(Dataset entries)
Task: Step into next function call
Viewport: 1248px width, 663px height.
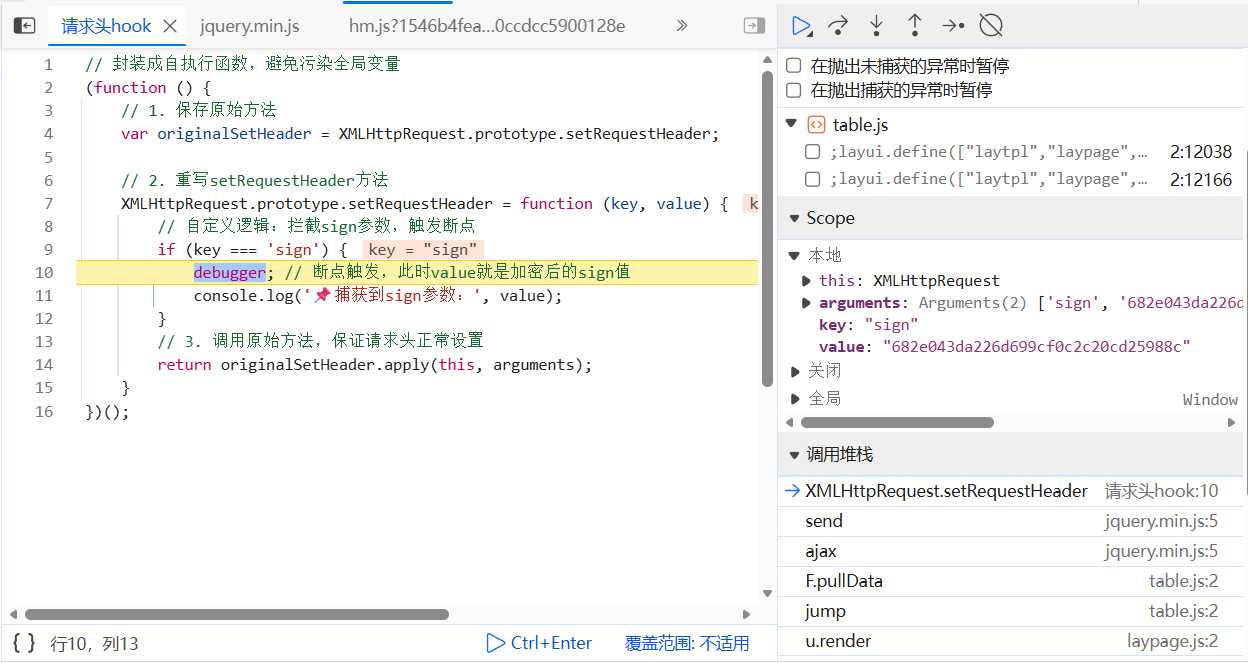Action: [876, 26]
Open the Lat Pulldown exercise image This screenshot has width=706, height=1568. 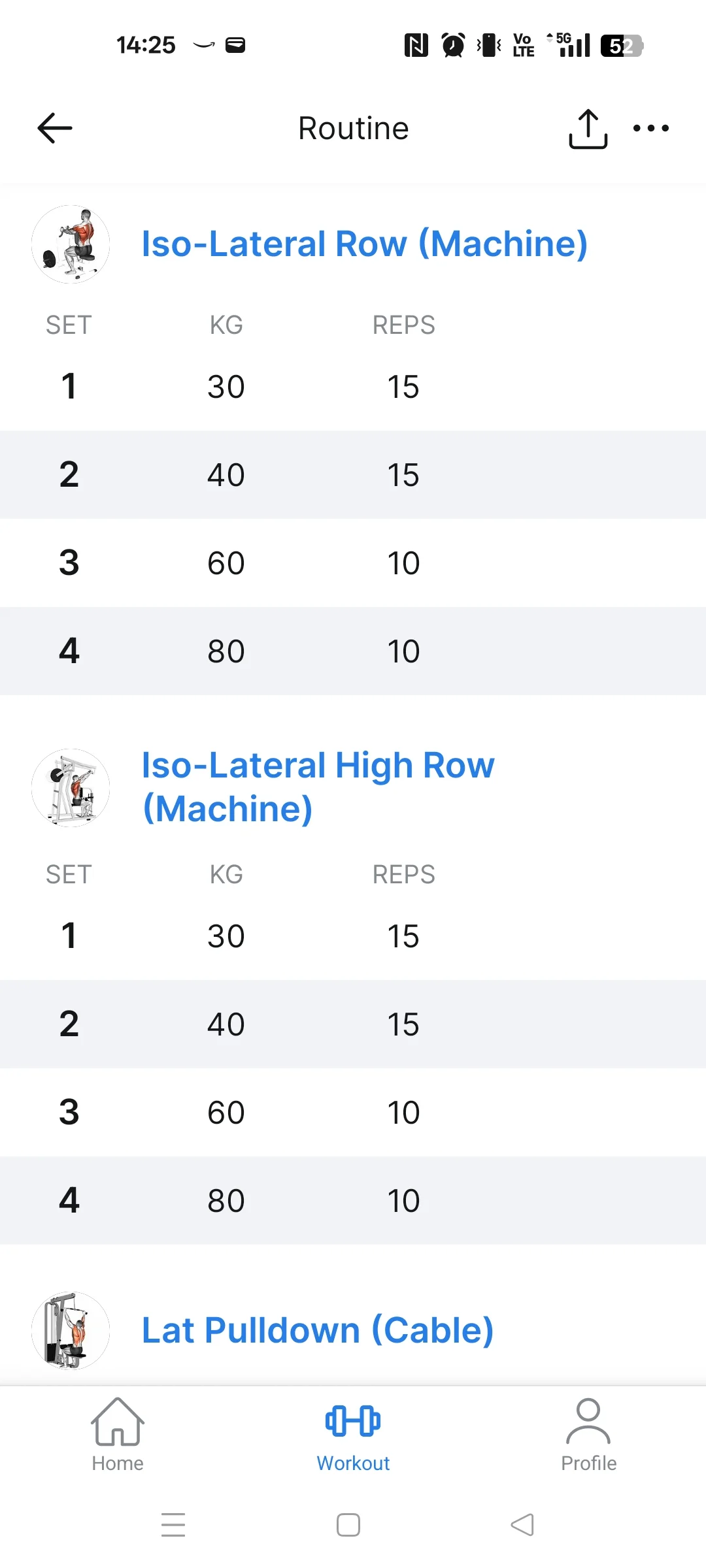pos(71,1330)
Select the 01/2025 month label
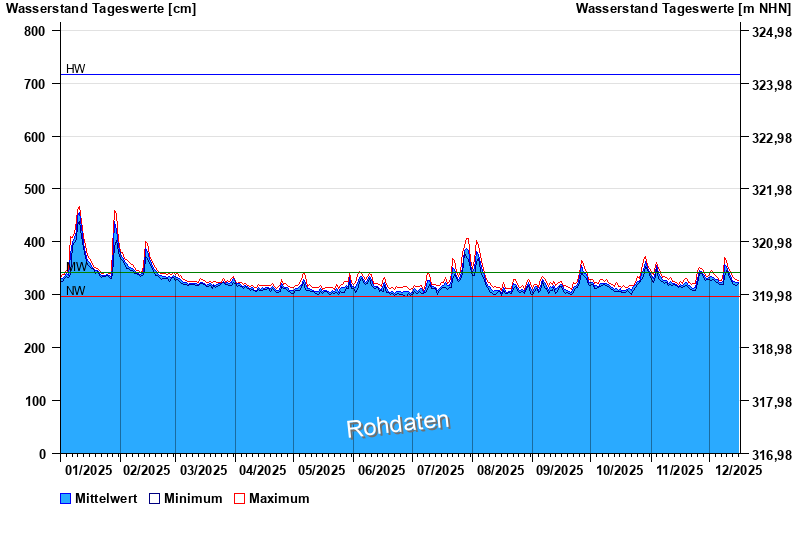 click(x=88, y=470)
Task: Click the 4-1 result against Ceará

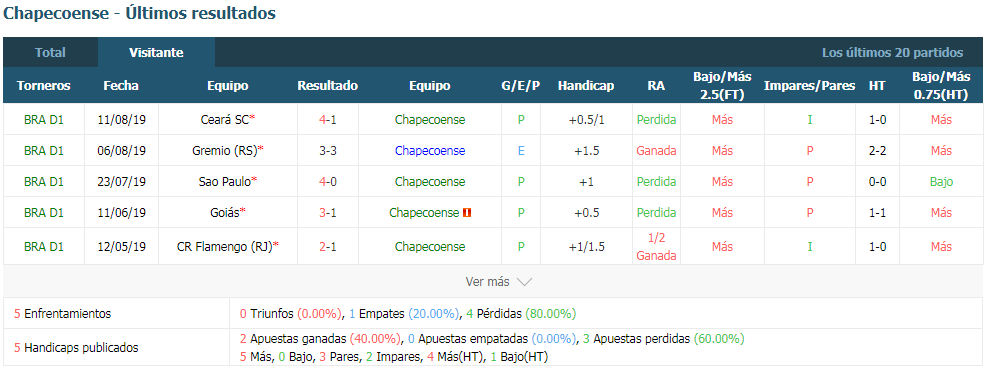Action: point(328,120)
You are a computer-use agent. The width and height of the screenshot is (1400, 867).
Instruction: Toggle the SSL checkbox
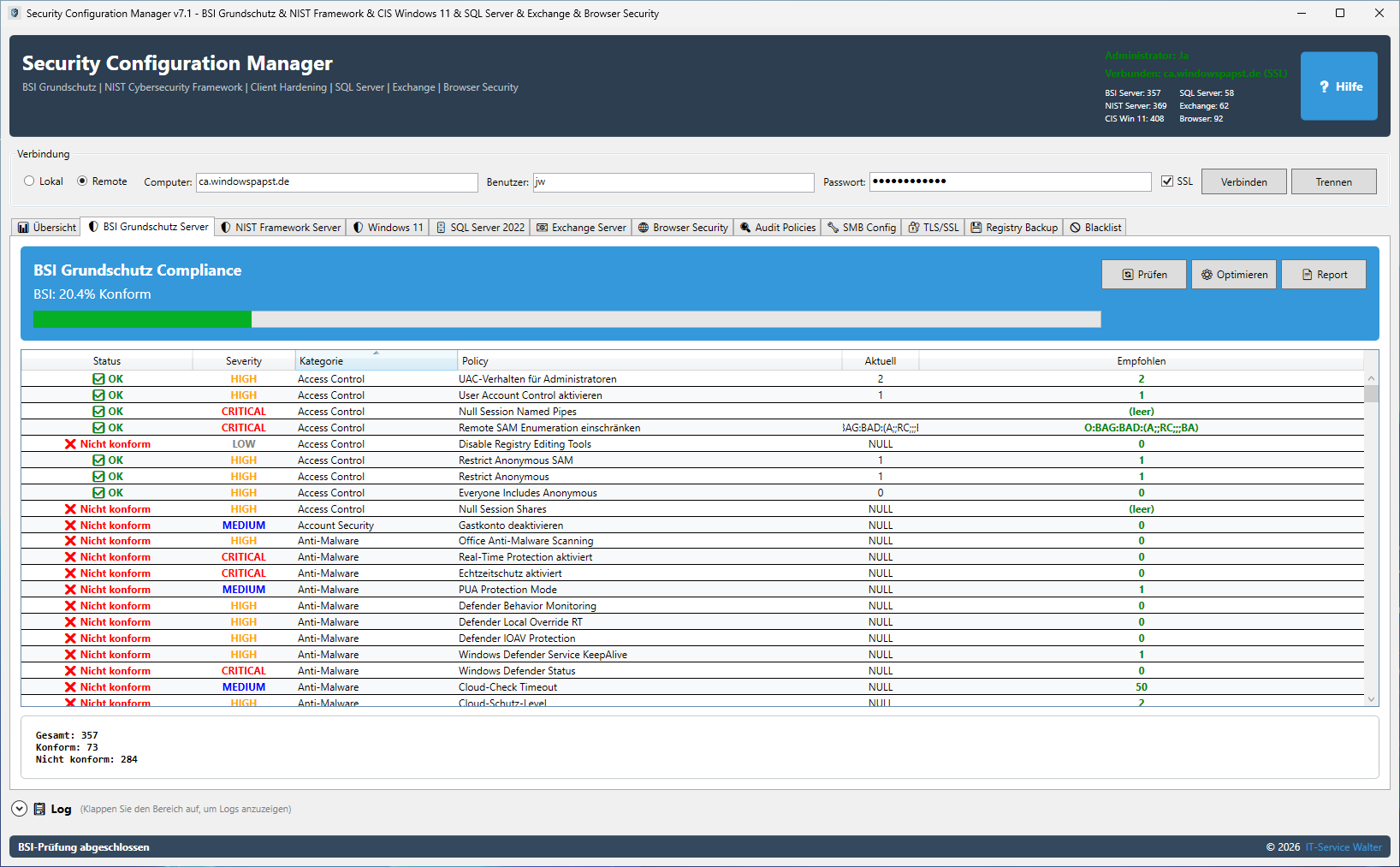tap(1166, 181)
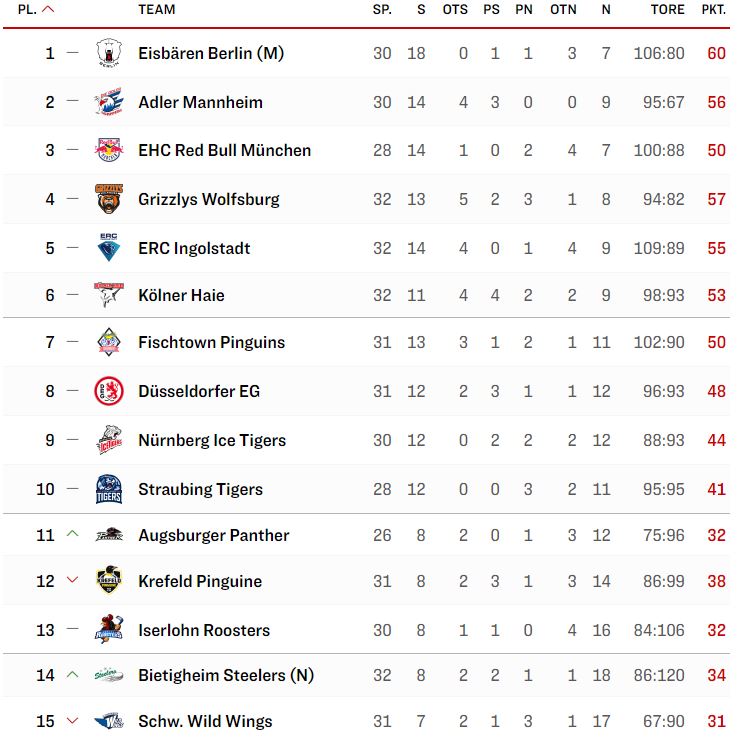
Task: Sort table by PL. column arrow
Action: coord(48,9)
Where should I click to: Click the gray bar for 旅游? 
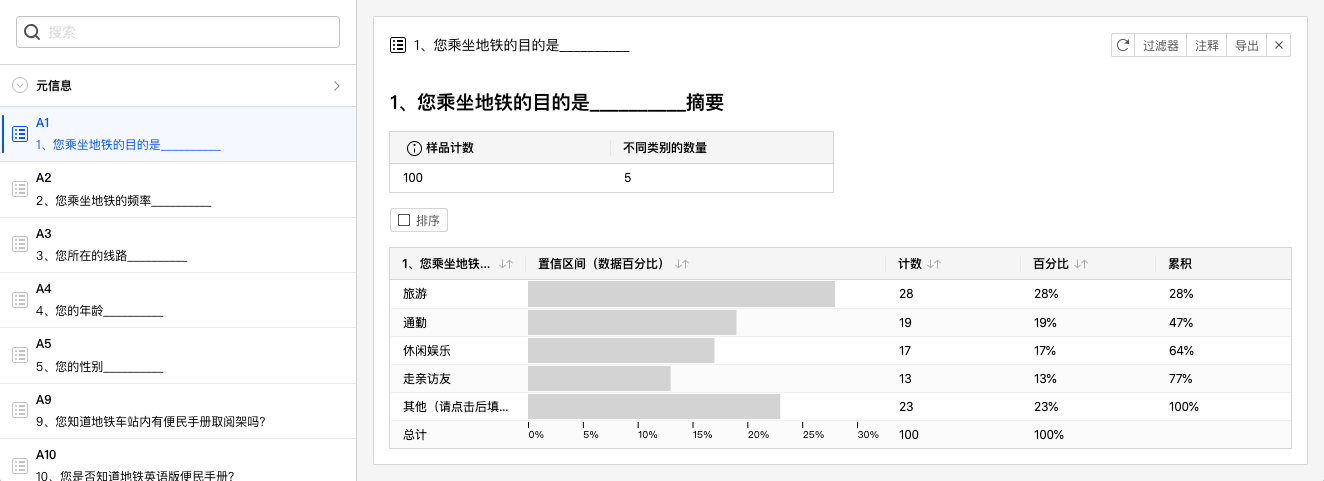tap(681, 294)
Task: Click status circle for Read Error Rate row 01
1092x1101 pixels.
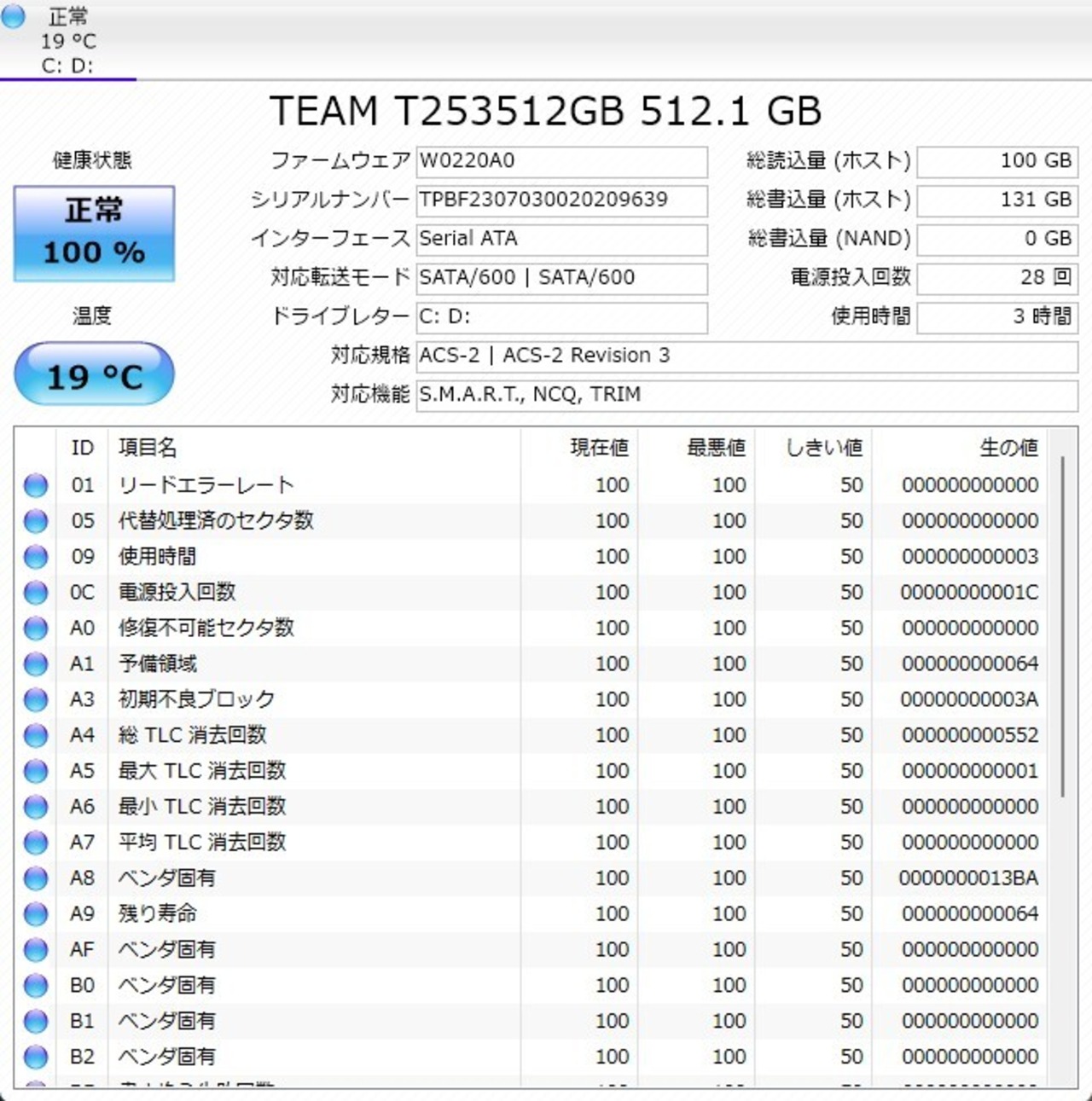Action: pyautogui.click(x=36, y=485)
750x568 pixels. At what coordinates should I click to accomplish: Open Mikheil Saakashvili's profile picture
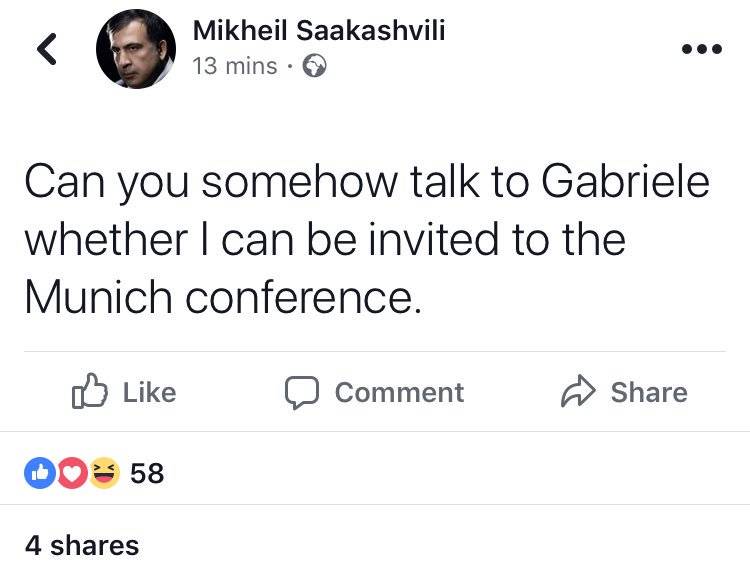point(136,50)
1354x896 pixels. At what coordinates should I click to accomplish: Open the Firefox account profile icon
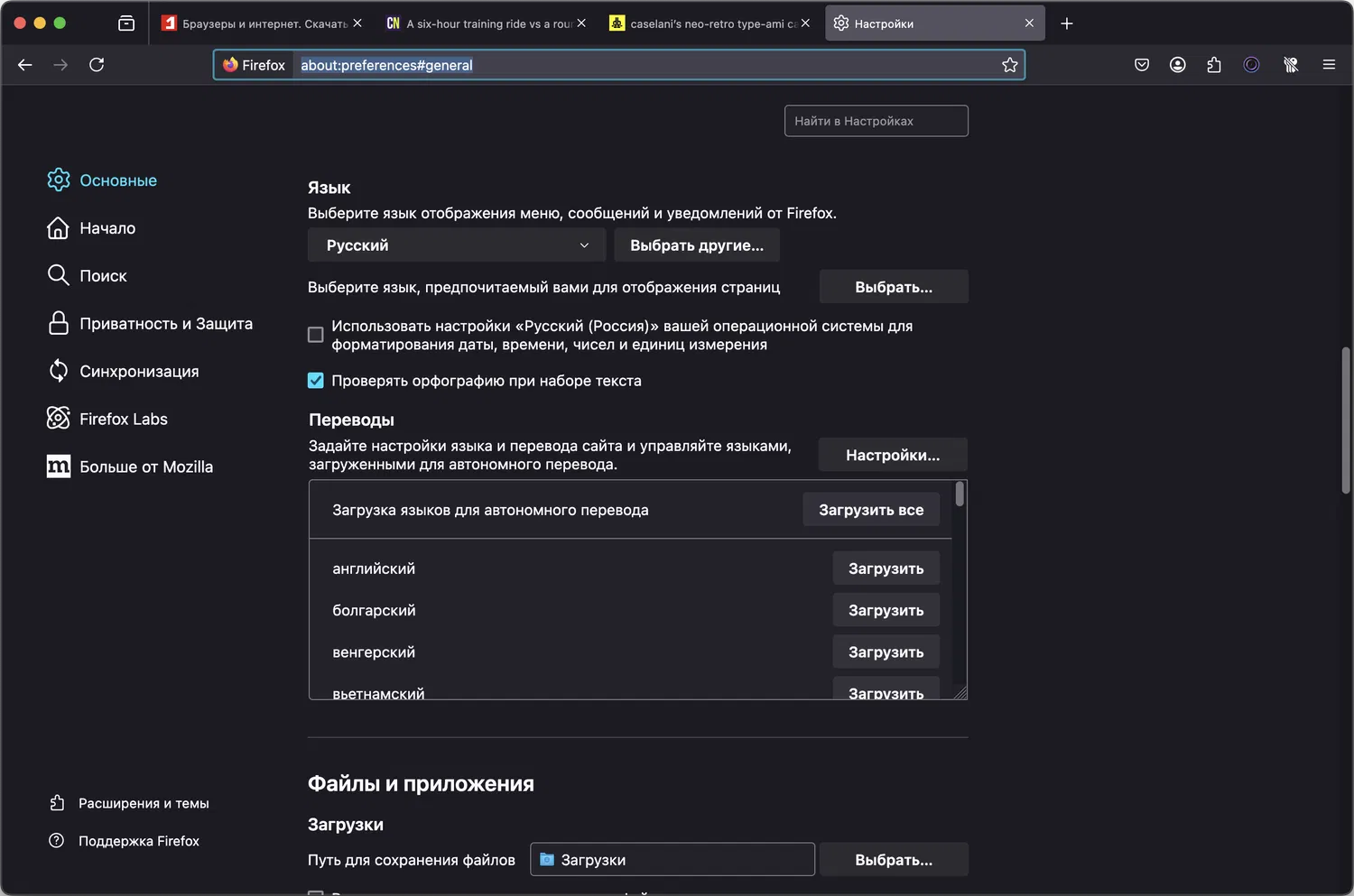(1178, 65)
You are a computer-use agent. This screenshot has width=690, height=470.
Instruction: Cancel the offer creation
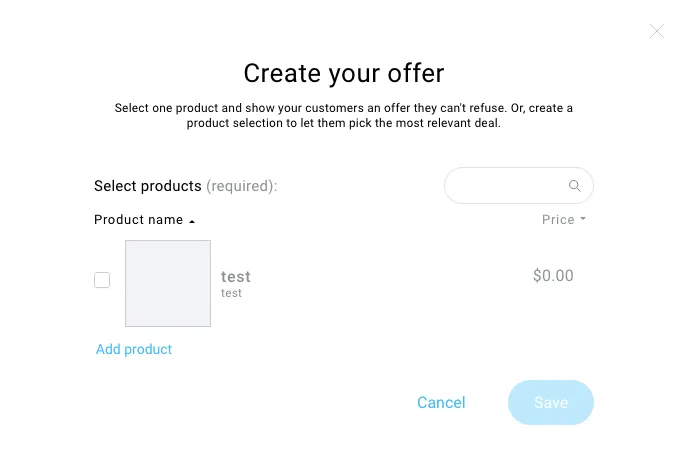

**Instructions to follow**
Give again, word for word, the lines from the one containing "Where should I" through the last line of the entries, with pictures omitted and nothing added.

**Answer area**
Where should I click to: Click the gray bar for 旅游? 
tap(681, 294)
Task: Click status circle for Read Error Rate row 01
1092x1101 pixels.
Action: pyautogui.click(x=36, y=485)
750x568 pixels. At what coordinates should I click to accomplish: Open Mikheil Saakashvili's profile picture
point(136,50)
1354x896 pixels. At what coordinates should I click to accomplish: Open the Firefox account profile icon
(1178, 65)
You are a computer-use agent. This screenshot has width=690, height=470.
Instruction: Cancel the offer creation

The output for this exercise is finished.